An unserem Anwesen vorbei führt ein nur notdürftig befestigter Weg an allerlei Privatgrundstücken entlang bis zu einem kleinen öffentlichen Zugang zum Schulzensee und dem direkt daran gelegenen Wochenendhaus des bekannten Gerichtsmediziners und Krimiautoren Tsokos.

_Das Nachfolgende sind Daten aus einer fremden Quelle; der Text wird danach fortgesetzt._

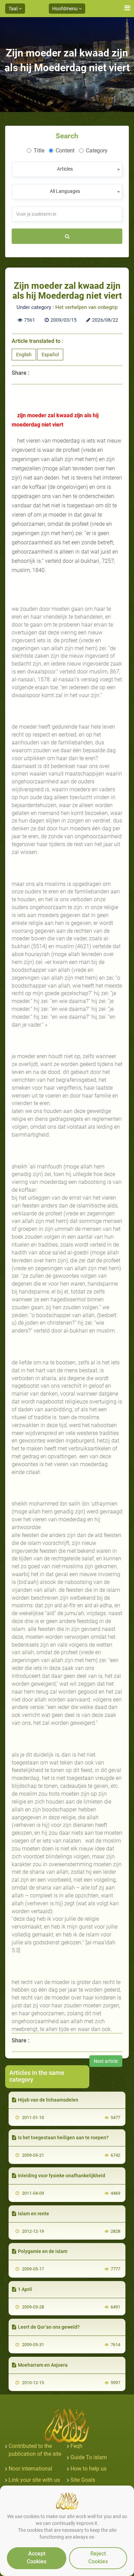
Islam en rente (33, 2213)
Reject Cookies (98, 2557)
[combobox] (67, 169)
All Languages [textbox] (65, 191)
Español (50, 354)
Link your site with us (34, 2480)
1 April (25, 2289)
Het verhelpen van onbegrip (86, 307)
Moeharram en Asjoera (43, 2365)
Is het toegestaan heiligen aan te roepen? (63, 2137)
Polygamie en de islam (42, 2251)
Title (39, 150)
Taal (14, 8)
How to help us (88, 2468)
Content (65, 150)
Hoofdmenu (65, 8)
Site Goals (82, 2480)
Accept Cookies (36, 2557)
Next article (106, 2061)
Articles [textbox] (65, 169)
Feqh (76, 2446)
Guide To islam (88, 2457)
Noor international (30, 2468)
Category (97, 150)
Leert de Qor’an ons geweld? (49, 2327)
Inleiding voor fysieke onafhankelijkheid (61, 2175)
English (24, 354)
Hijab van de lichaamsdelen (48, 2100)
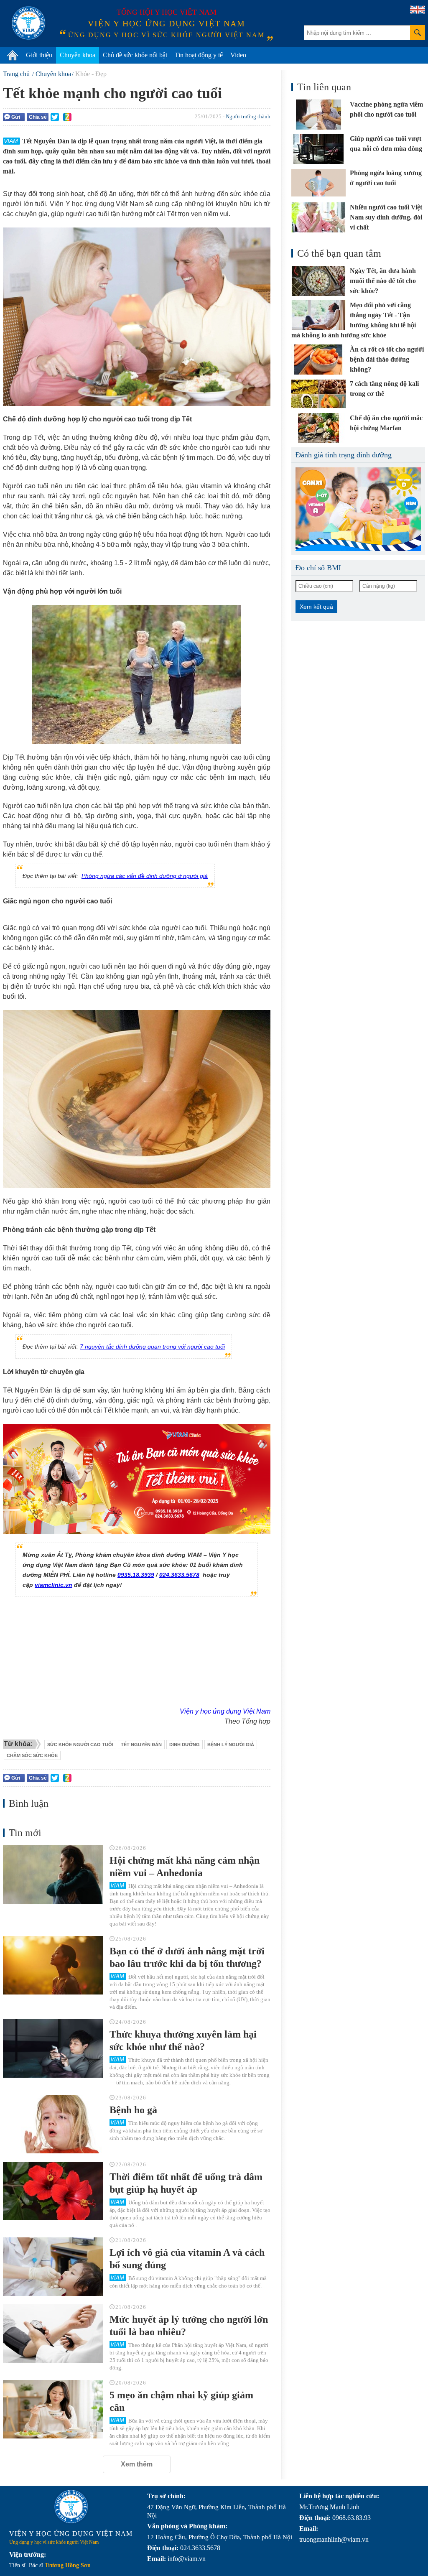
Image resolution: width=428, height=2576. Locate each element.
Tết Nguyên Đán (141, 1744)
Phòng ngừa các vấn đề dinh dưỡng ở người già (145, 875)
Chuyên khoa (77, 55)
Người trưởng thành (248, 116)
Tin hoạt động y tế (199, 55)
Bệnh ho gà (133, 2109)
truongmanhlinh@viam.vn (334, 2539)
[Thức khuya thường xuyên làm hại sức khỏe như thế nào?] (53, 2048)
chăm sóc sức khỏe (32, 1755)
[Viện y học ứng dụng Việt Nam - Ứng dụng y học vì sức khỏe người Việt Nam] (28, 23)
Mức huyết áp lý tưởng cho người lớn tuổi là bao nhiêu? (189, 2325)
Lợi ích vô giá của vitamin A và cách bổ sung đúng (187, 2258)
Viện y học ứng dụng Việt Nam (225, 1711)
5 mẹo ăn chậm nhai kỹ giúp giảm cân (181, 2401)
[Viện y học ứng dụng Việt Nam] (71, 2506)
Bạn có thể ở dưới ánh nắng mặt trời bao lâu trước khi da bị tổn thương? (187, 1957)
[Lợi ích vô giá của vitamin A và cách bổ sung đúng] (53, 2266)
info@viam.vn (187, 2558)
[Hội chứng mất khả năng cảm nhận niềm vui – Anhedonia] (53, 1874)
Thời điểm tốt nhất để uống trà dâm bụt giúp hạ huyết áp (186, 2183)
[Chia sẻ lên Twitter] (55, 117)
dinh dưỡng (184, 1744)
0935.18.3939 (135, 1574)
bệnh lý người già (230, 1744)
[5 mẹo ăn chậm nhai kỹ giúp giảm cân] (53, 2409)
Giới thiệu (39, 55)
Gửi (15, 117)
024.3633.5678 (179, 1574)
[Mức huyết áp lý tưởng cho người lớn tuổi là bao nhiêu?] (53, 2333)
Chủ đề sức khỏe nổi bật (135, 55)
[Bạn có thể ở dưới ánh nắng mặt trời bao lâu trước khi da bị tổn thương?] (53, 1965)
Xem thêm (137, 2464)
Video (238, 55)
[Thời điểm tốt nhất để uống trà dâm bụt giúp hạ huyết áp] (53, 2191)
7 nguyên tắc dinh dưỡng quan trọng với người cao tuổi (152, 1346)
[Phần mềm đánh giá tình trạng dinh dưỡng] (358, 509)
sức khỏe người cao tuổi (80, 1744)
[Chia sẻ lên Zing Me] (67, 117)
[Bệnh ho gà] (53, 2124)
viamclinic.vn (53, 1584)
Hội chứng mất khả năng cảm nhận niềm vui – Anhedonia (185, 1866)
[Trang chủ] (12, 55)
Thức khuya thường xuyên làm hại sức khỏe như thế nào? (183, 2040)
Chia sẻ (38, 117)
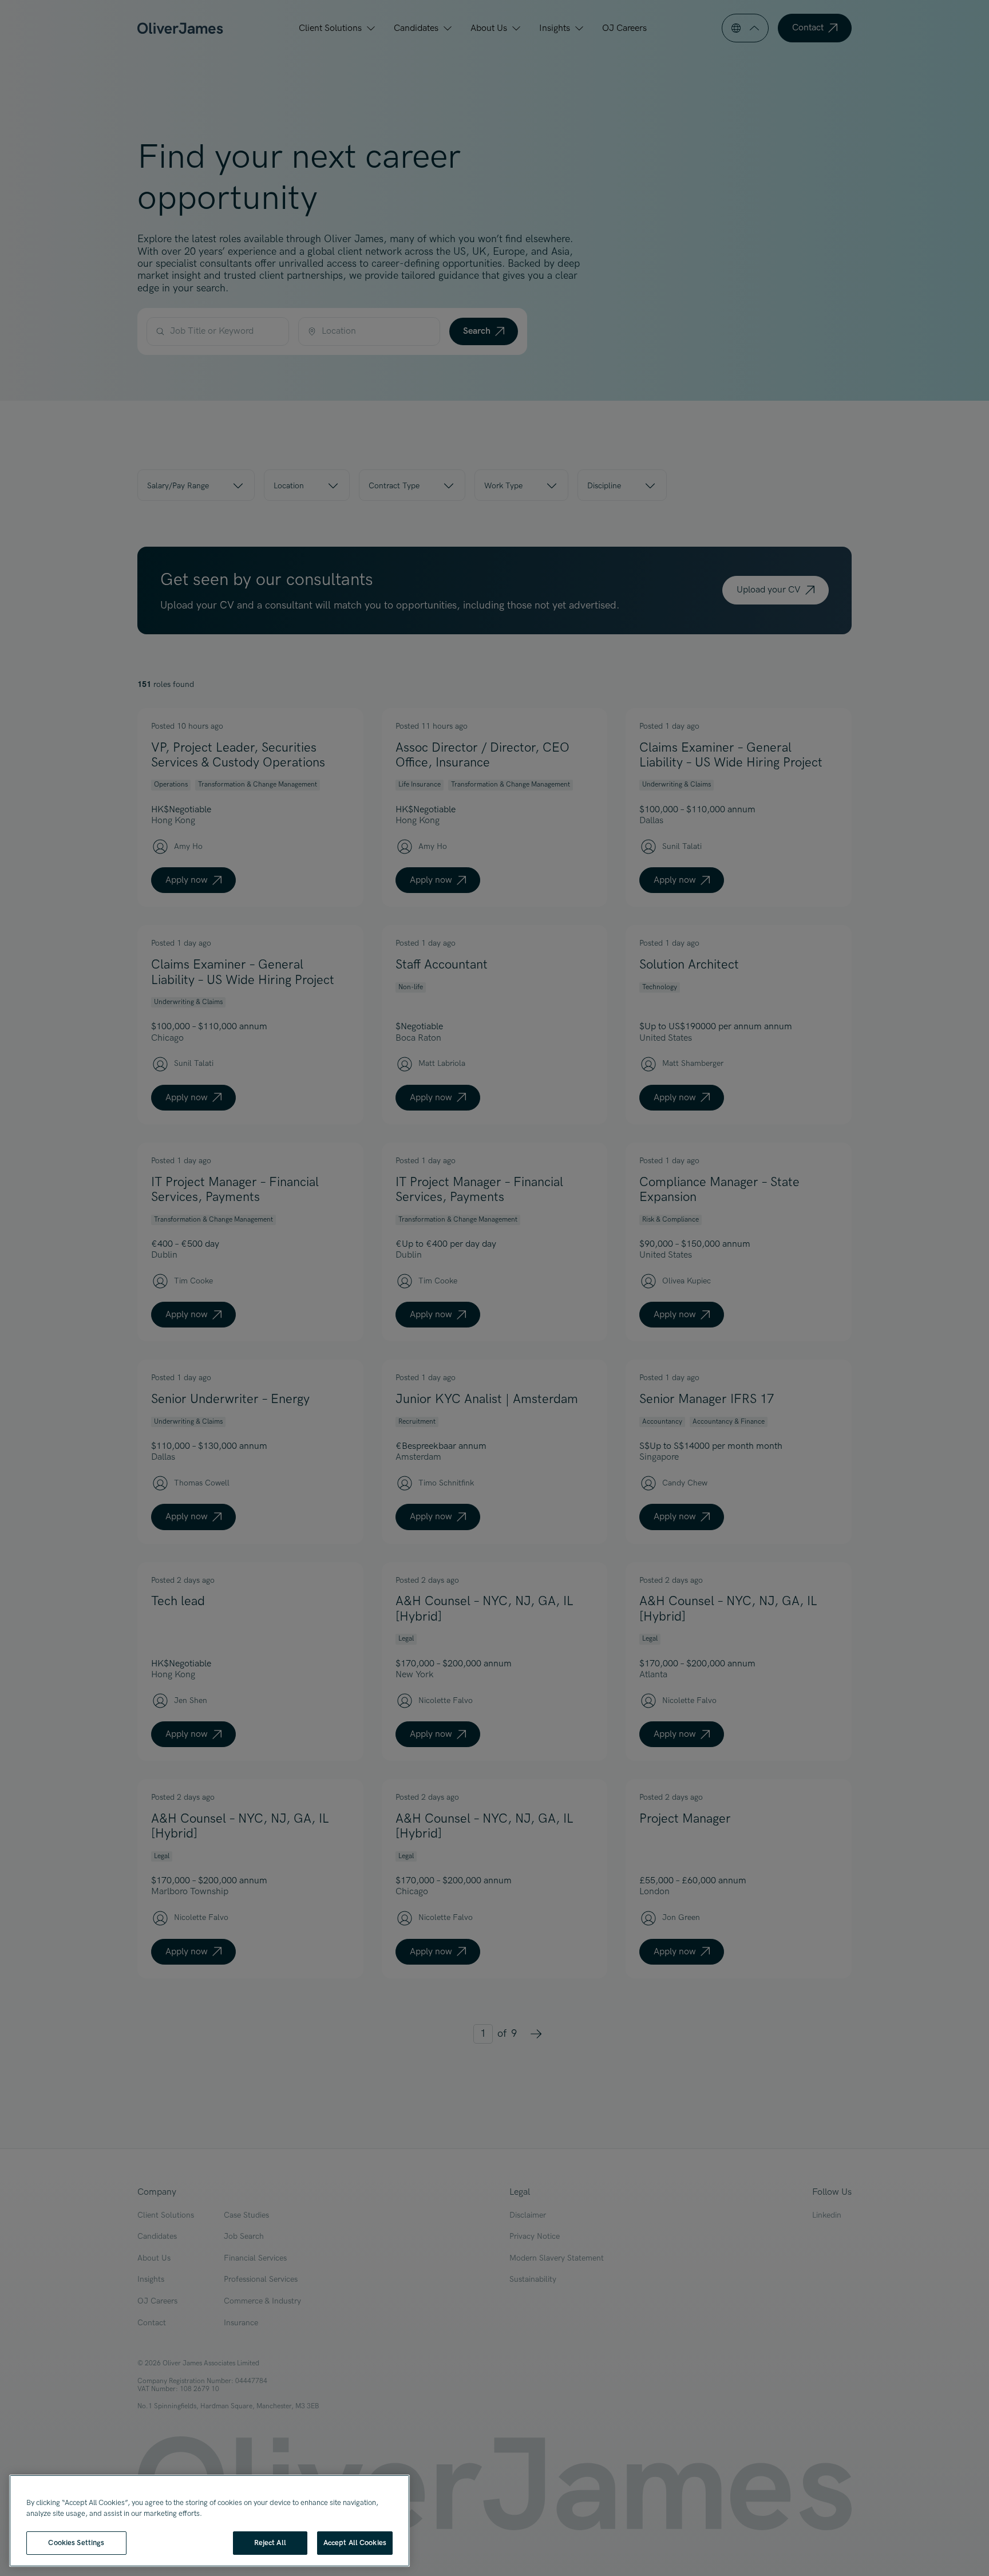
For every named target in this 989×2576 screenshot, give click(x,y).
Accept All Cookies (354, 2542)
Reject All (270, 2542)
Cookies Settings (76, 2542)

Es mag sein, dass der eine und andere Tourist seinen Weg dorthin lenkt, um eine Momentaufnahme aus der Welt der Prominenz mit sich zu nehmen und insgeheim hofft, den aus dem gewöhnlichen Sein herausragenden Star sogar leibhaftig zu sehen und womöglich ein paar Worte mit ihm zu wechseln. Meistens aber wird der Weg von Rentnerinnen genutzt, die aus Vernunftsgründen ein tägliches Pensum an Schritten bewältigen. Oder von Kleinfamilien aus der Großstadt, die irrtümlich glauben, jeder See müsse doch irgendwo über eine Uferpromenade verfügen. Diese kommen nach kurzer Zeit enttäuscht aus der Sackgasse zurück, und wenn sie meiner habhaft werden können, weil ich gerade im Freien arbeite oder mich ausruhe, machen sie mich als Anrainer für diesen Mangel verantwortlich.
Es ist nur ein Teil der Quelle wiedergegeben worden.